AI267 – Developing and Deploying AI/ML Applications on Red Hat OpenShift AI
Operationalize the complete life cycle of modern AI applications at scale by using Red Hat OpenShift AI.
Course description
Operationalize the complete life cycle of modern AI applications at scale by using Red Hat OpenShift AI.
Developing and Deploying AI/ML Applications on Red Hat OpenShift AI (AI267) provides students with the fundamental knowledge to manage the complete life cycle of modern AI applications. This course helps students build core skills for using Red Hat OpenShift AI to efficiently train, test, deploy, and monitor both predictive and generative AI models at scale.
Course Content Summary
- Introduction to Red Hat OpenShift AI
- Using Workbenches for AI/ML Development
- Fundamentals of Model Serving
- Serving Generative and Predictive AI Models
- Monitoring AI Models
- Introduction to Data Science Pipelines
- Advanced Kubeflow Pipelines Development and Experiments
- GenAI Model Selection, Optimization, and Evaluation
- Building GenAI Applications
Prerequisites
- A basic understanding of machine learning principles and workflows.

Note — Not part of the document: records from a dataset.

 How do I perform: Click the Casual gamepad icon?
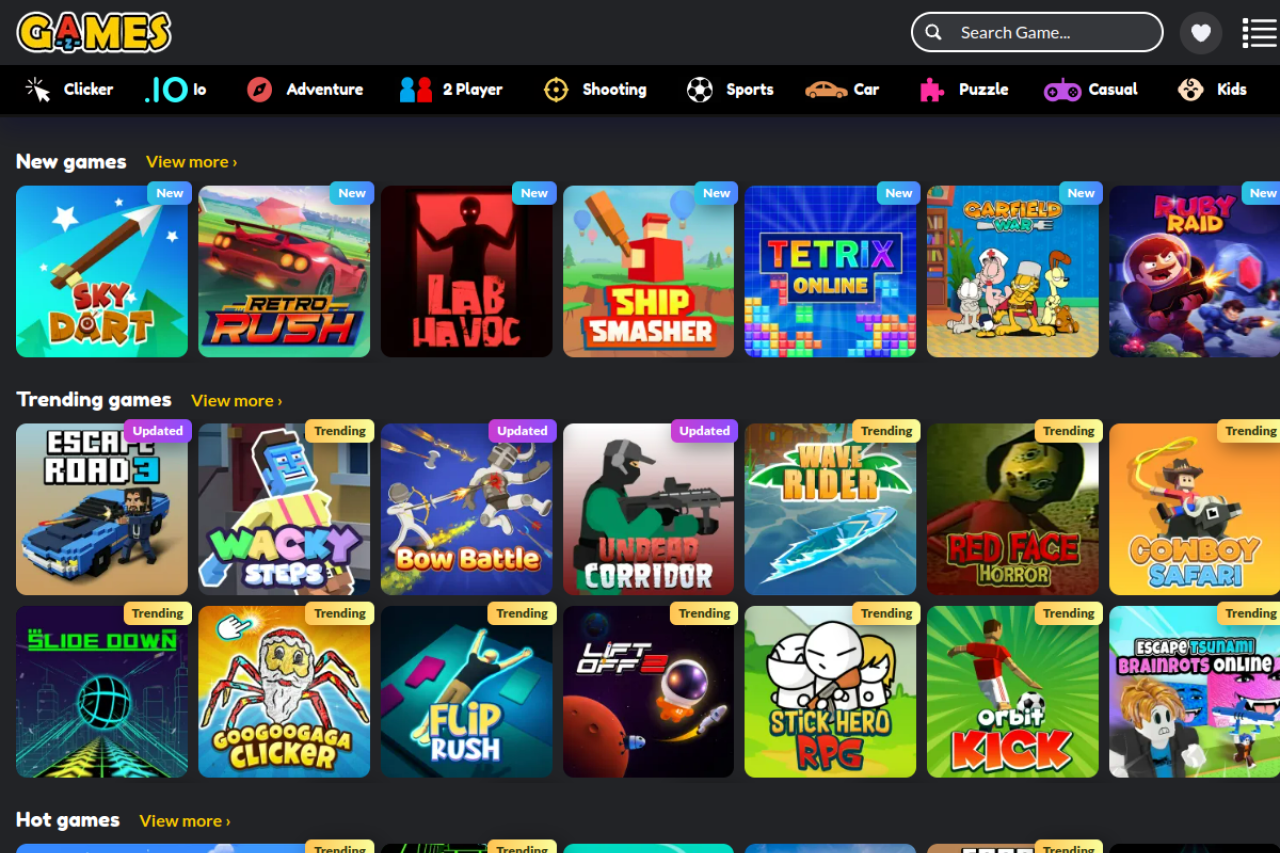[x=1062, y=90]
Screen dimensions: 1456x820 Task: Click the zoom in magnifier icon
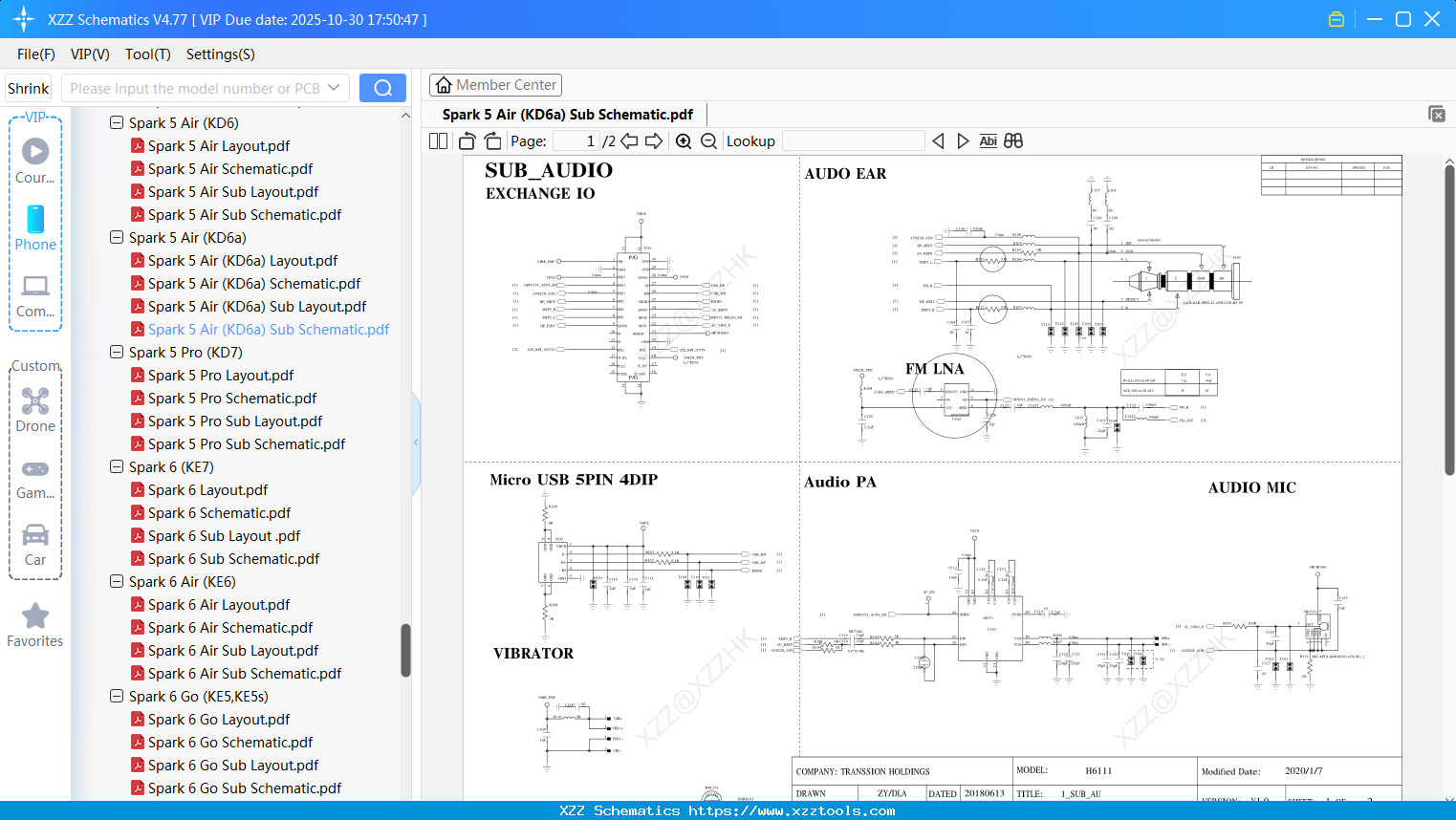[684, 140]
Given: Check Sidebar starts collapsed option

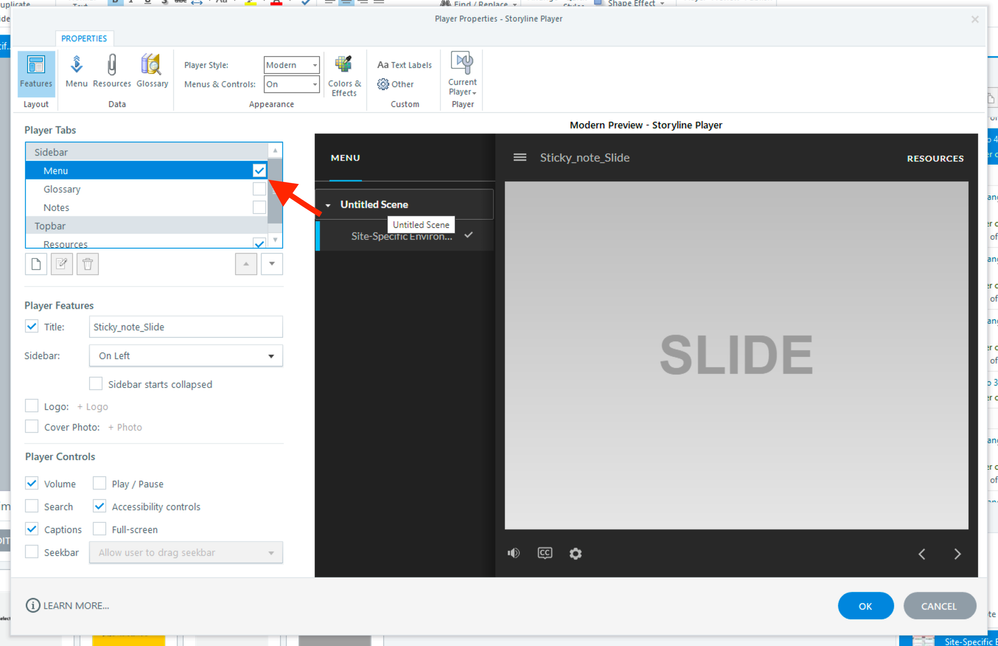Looking at the screenshot, I should pos(96,384).
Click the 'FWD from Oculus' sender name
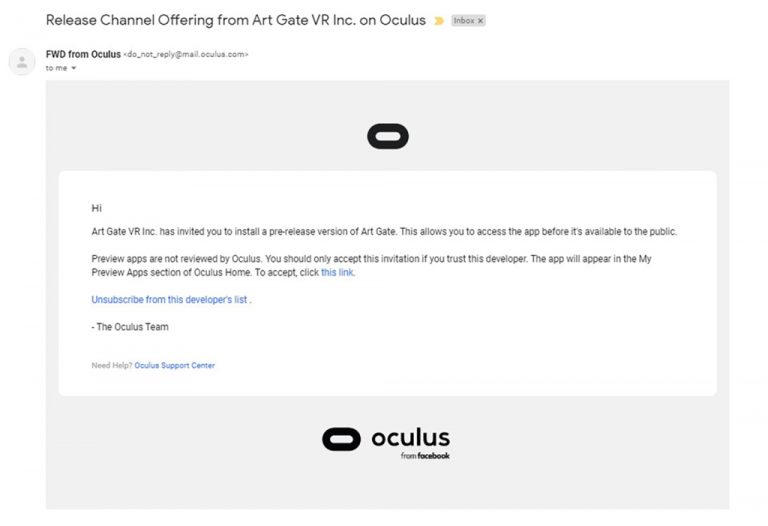The height and width of the screenshot is (526, 768). tap(83, 54)
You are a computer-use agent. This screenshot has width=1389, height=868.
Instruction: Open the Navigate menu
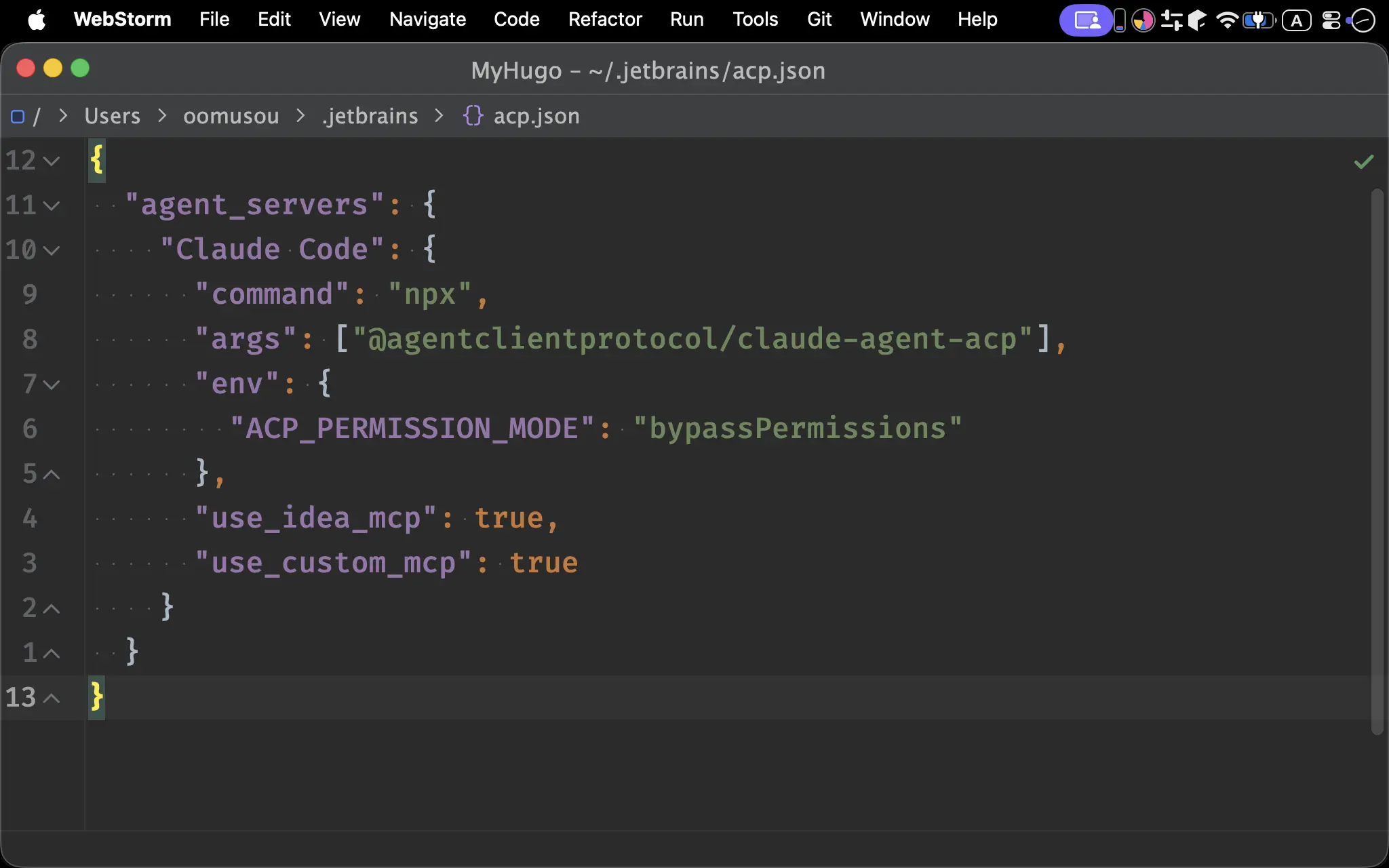[427, 19]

- A basic understanding of Generative AI and Large Language Models (LLMs).
- Basic experience with Git is required
- Experience in Python development is required, or completion of the Python Programming with Red Hat (AD141) course
- • Experience in Red Hat OpenShift is required, or completion of the Red Hat OpenShift Developer II: Building and Deploying Cloud-native Applications (DO288) course
Audience
- ML Engineers responsible for handling the operational tasks of the MLOps/LLMOps lifecycle, such as deployment, automation, and monitoring.
- Data Scientists who train, deploy, and track their own models.
Outline
Identify how Red Hat OpenShift AI provides a complete MLOps and GenAIOps platform and how to use it to configure data science projects for team collaboration.
Use workbench environments for AI/ML development and connect them to data sources and stores.
Prepare, deploy, and serve models by using OpenShift AI model serving capabilities.
Deploy and serve AI models with specific runtimes, including OpenVINO for predictive models and vLLM for large language models.
Monitor deployed models for bias, data drift, and performance by using TrustyAI and observability tools to ensure reliable and ethical AI performance in production.
Create and manage basic data science pipelines by using Elyra and Kubeflow SDK to automate fundamental AI/ML workflows.
Implement advanced pipeline features including container components, artifacts management, Kubernetes configuration, and systematic experimentation for production MLOps workflows.
Systematically select, optimize, and evaluate large language models by using RHOAI's model catalog, compression techniques, and evaluation frameworks.
Build production-ready GenAI applications by using industry patterns including RAG, agentic workflows, and trustworthy AI practices, and move beyond basic model serving to ship complete intelligent solutions.